Dès lors, on pourrait dire que c’est souvent l’impolitesse, même sous la forme la plus polie, qui caractérise la plupart des comportements. Sous l’apparence d’un langage courtois et d’une attitude très polie, tous, même ceux qui parmi les êtres sociaux sont le plus rompus au code de la politesse, agressent d’une manière ou d’une autre les faces des autres. Et même quand ils appliquent la règle du « dites-le avec les fleurs », ils développent un comportement très négatif face aux autres qu’ils n’hésitent pas à agresser par leurs reproches et, au besoin, à insulter ou à exclure. Les exemples de ne manquent pas. Dans Détruire, Bernard Alione commence la conversation avec le trio de manière très polie par des banalités sur leur projet, des compliments et des remerciements : « Ça m’a fait plaisir de vous connaître... À cause de vous, Élisabeth s’est moins ennuyée ici » (p. 108-109) ou « Vous alliez dire quelque chose d’intéressant » (p. 110). Mais il finit par les traiter de « malades » (p. 115), leur demande de quoi ils se mêlent (p. 117), dit à un écrivain que les romans ne racontent plus rien et qu’il ne lit plus (p. 119). Il veut partir (p. 121) et finit par ne plus répondre (p. 128). En fait, la métamorphose s’opère par une fracture émotionnelle, comme si la politesse conventionnelle et sociale n’était qu’un vernis qui ne résiste pas aux situations émotionnelles. De même, les professeurs font des reproches et les milieux d’ambassade excluent de manière violente l’individu qui transgresse son code.
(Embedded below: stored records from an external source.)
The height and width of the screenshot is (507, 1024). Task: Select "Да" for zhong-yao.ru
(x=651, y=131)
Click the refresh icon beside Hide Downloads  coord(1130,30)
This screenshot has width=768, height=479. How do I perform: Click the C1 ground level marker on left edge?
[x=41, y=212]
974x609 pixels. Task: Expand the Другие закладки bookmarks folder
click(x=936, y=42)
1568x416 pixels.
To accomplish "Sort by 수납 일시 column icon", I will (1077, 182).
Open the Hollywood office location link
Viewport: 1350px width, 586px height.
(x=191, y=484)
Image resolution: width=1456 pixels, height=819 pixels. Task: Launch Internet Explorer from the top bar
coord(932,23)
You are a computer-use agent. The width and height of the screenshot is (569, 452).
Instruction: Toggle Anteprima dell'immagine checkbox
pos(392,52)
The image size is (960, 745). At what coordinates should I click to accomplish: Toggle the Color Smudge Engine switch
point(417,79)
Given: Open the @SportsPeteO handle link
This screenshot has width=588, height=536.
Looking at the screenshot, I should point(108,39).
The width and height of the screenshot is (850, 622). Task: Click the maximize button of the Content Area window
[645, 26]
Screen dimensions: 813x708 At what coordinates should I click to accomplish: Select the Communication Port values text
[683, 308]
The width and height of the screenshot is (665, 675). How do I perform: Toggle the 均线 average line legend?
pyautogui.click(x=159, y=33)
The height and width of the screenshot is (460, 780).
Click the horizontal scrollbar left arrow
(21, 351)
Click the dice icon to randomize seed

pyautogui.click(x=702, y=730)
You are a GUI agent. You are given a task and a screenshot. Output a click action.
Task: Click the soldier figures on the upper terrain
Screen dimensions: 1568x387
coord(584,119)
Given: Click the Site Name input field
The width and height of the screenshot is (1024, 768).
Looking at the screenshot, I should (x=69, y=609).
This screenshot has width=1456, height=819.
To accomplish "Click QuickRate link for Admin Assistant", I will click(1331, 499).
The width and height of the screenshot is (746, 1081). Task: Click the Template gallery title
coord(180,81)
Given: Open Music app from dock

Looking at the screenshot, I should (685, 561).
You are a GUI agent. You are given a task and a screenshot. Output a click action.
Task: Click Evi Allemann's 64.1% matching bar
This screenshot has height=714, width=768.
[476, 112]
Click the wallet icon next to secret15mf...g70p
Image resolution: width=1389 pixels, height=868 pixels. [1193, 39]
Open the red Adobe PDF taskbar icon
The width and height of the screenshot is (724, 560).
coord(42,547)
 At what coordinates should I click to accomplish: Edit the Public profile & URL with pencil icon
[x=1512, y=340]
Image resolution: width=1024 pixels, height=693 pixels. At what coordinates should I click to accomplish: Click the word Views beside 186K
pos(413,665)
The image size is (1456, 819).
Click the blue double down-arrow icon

Quant aux femmes sociales - Anne-Marie Stretter ou Tatiana -, qui assument une forme de désir codifié en fonction de la symbolique masculine, elles le manifestent publiquement et frôlent souvent l’indécence :

‘Avec indécence, pour la première fois depuis sa liaison avec Jacques Hold, Tatiana Karl en présence de son mari lève son visage vers son amant, si près, qu’il pourrait poser les lèvres sur ses yeux (Ravissement : 159).’

Le FTA produit par Tatiana à l’égard de son mari est renforcé par le commentaire narratif. Ces femmes présentent le paradoxe de se conformer aux usages tout en étant très transgressives, mais dans les limites autorisées par le corps social. Anne-Marie Stretter est présentée comme très respectueuse des rituels (« Voici, elle ouvre le bal avec l’ambassadeur, observe le rituel méprisé » p. 93) mais, en même temps, elle commet des outrances en invitant le vice-consul, et en réunissant ses amants dans les Îles. Le même genre de contraste se retrouve aussi dans la présentation de Marie-Claude Carpenter (Amant : 80-81) qui associe un comportement de parfaite hôtesse à l’impolitesse de laisser ses invités tout seuls chez elle, à la fin de ses réceptions.

Notes
185.

Pour les romans de la troisième période, une forme d’alternance de rôle pour les personnages principaux se produit. Elle rend souvent délicate la détermination typologique.